6 millions de personnes souffrent de perte d’audition handicapante en France. C’est pour cette raison que des biotechs travaillent tous les jours sur la recherche et le développement de médicaments destinés à prévenir la perte d’audition et la restaurer. Nawal Ouzren, directrice générale de la biotech Sensorion nous parle du marché et des avancées biotechnologiques en la matière.

Bpifrance : Il y a quelques années encore, on qualifiait le marché de la perte d’audition de désert thérapeutique. Qu’est-ce que cela signifie ?

Nawal Ouzren : Si l’on va voir un médecin pour des problèmes de surdité, notamment une perte d’audition neurosensorielle soudaine ou pour des acouphènes, il y a très peu de solutions. On va tenter la corticothérapie, mais ce traitement obtient des résultats mitigés. Dans certains cas, on peut tenter les aides auditives ou les implants cochléaires pour les patients souffrants de formes les plus sévères. Mais ces amplificateurs de son ne redonnent pas au patient sa qualité de vie antérieure et ne donnent donc pas totale satisfaction.

B : Selon vous, pour quelles raisons ce marché était-il sous-exploité ?

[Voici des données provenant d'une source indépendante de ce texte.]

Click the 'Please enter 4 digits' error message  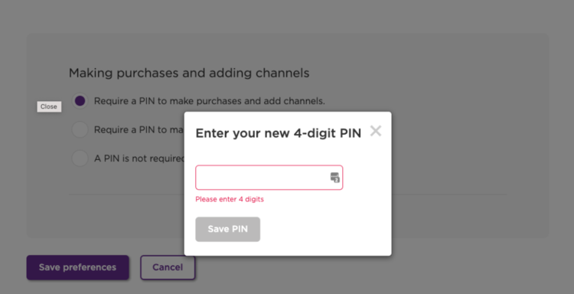(x=230, y=199)
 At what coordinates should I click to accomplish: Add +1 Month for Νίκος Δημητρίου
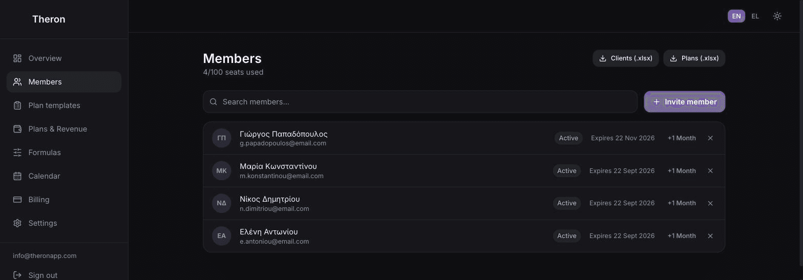coord(682,203)
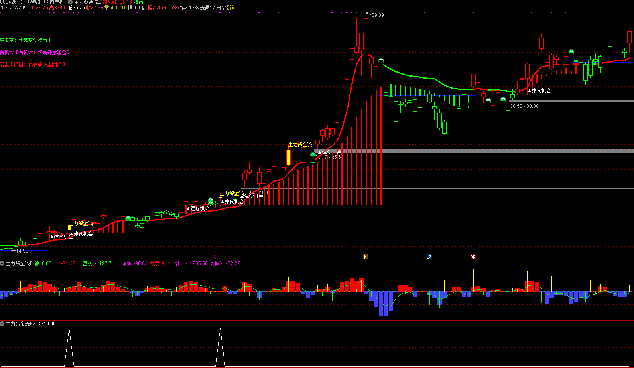634x368 pixels.
Task: Expand the 主力资金流F2 panel dropdown arrow
Action: pyautogui.click(x=2, y=324)
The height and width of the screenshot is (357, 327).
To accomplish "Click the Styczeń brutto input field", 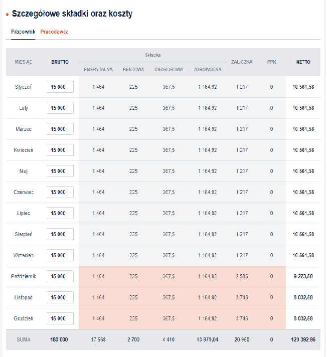I will (60, 87).
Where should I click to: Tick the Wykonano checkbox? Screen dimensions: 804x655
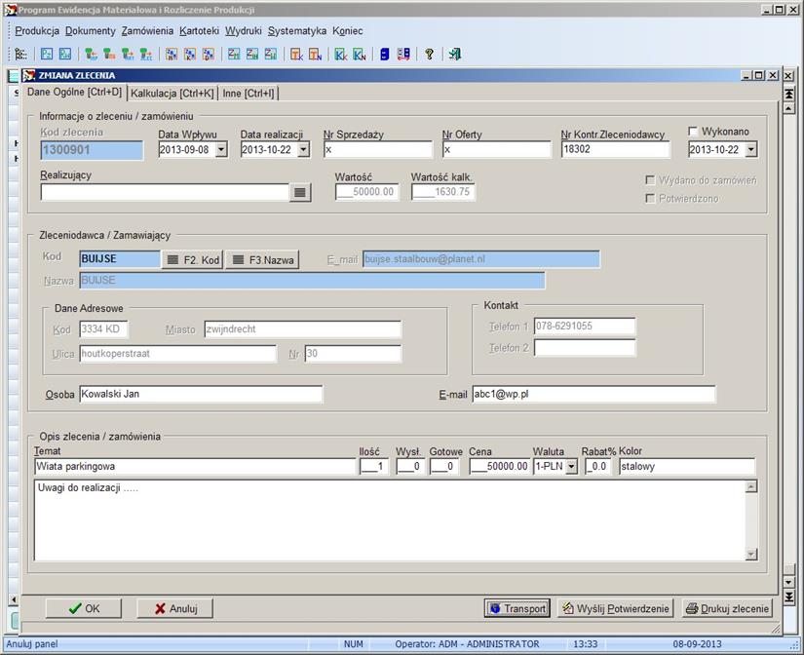click(694, 132)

NO : La science n’était pas tout à fait mature dans ce domaine. La compréhension des phénomènes biologiques qui conduisent aux différentes formes de perte d’audition a beaucoup muri, grâce aux biotechs et aux institutions académiques. Souvent je compare le marché de l’audition à celui de l’ophtalmologie d’il y a 20/25 ans. La situation était similaire, mais d’un coup le marché s’est ouvert, grâce à une convergence de plusieurs facteurs : les avancées scientifiques, la présence des investisseurs... Le véritable coup de boost au marché de la perte d’audition, sera donné lorsque les grands groupes pharmaceutiques se lanceront. Ils ont une force de déploiement bien supérieure, ce qui pourra accélérer la construction du marché. 

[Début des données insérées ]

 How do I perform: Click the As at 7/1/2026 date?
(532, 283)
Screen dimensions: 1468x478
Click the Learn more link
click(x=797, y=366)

B : Sans parler de l’opportunité que cela représente, n’était-il pas un peu dangereux de se lancer sur un marché désert qui ne compte pas (ou très peu) de concurrents ?

NO : Dangereux, peut-être pas. Risqué, oui certainement. Et ça l'est encore. J’aime dire à mes équipes que nous n’avons pas de voie tracée, tout est à construire. Nous défrichons les hypothèses scientifiques, mais aussi la manière dont on conçoit les études cliniques, l’engagement des patients, ou encore l’engagement des autorités réglementaires. C’est comme cela que l’innovation se crée. 

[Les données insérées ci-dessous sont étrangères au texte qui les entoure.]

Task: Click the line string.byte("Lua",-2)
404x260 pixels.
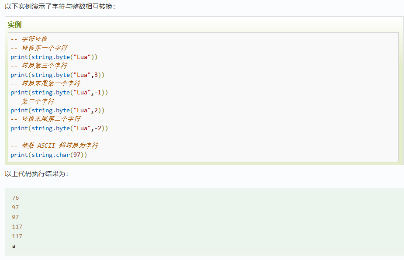Action: click(59, 128)
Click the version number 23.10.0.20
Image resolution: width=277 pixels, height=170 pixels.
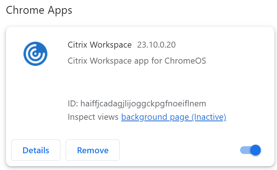click(x=156, y=45)
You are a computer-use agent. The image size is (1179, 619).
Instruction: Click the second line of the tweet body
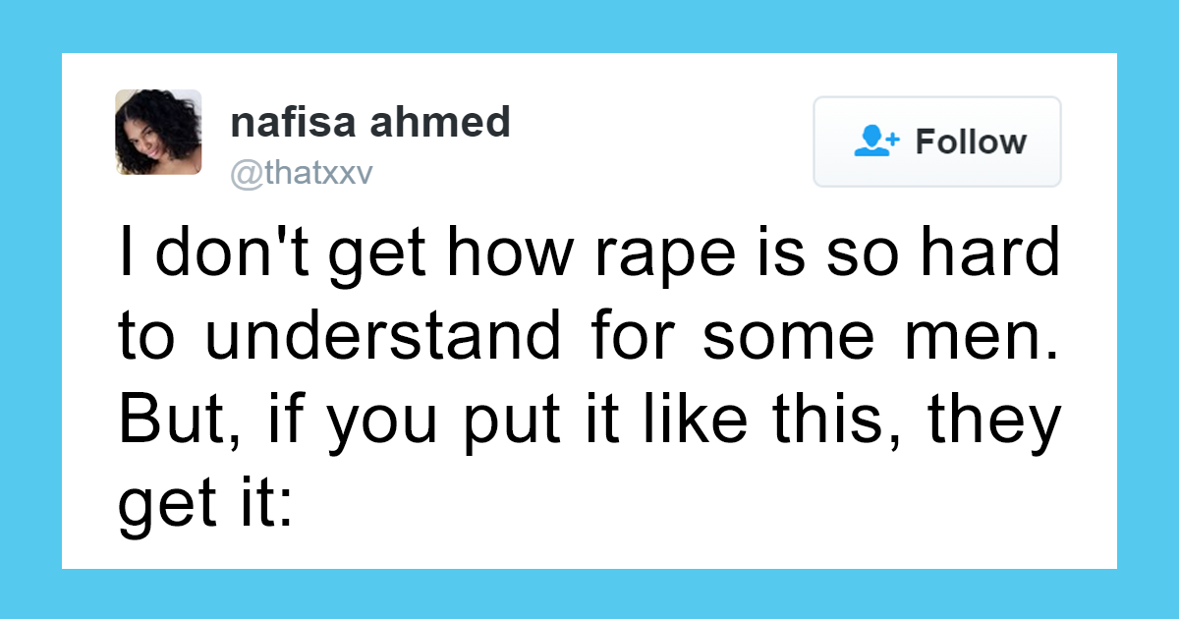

B : Est-ce que les échecs des autres biotechs avec leur candidat-médicaments vous ont fait douter de vos propres solutions ?

NO : Non ! Car nous apprenons des erreurs des autres. Nous nous posons certaines questions. Qu’est ce qui a conduit l’étude clinique à l’échec ? Est-ce que c’est purement la biologie qui a péché ? Ou est-ce qu’ils auraient pu le prévenir et l’éviter ? Dans le secteur de la recherche, il ne faut pas se sentir intimidé par les échecs des concurrents. Ce serait vivre dans la peur permanente.

B : Comment on avance sur un marché en construction ?

NO : C’est toute la création d’un écosystème qui fait la différence. Il faut s’entourer des meilleurs, notamment au niveau scientifique. Il faut attirer les personnes qui ont la même vision que nous et être financé sur le long terme. Ce n’est jamais l’histoire d’une personne, d’une société, c’est l’histoire d’un écosystème de support et de soutien. C’est cet écosystème qui a permis à Sensorion de tenir le coup même quand c’était dur. Si nous avions baissé les bras, les employés comme les investisseurs seraient partis vers d’autres horizons. Notre résilience a payé ! En 2019, nous avons reçu un chèque de 20 millions d’euros pour nous financer sur 18 mois. Les 9 mois précédents ont été difficiles car nos ressources s’amenuissaient. 

B : Et aujourd’hui, où en est le marché ?

NO : C’est un moment charnière car les grands acteurs du côté des appareils auditifs et des implants cochléaires commencent à s’intéresser à la biotech. Il en est de même pour les grands groupes pharmaceutiques, qui me convient régulièrement à faire des présentations. Ils se posent et nous posent beaucoup de questions, ils commencent à s’éduquer. Nous sommes sur un marché dans l’expectative, on sent que quelque chose va se passer, nous attendons de voir. En France, 6 millions de personnes souffrent de perte d’audition de manière handicapante. C’est un énorme marché pour l’industrie pharmaceutique, avec l’opportunité de prendre un leadership naturel.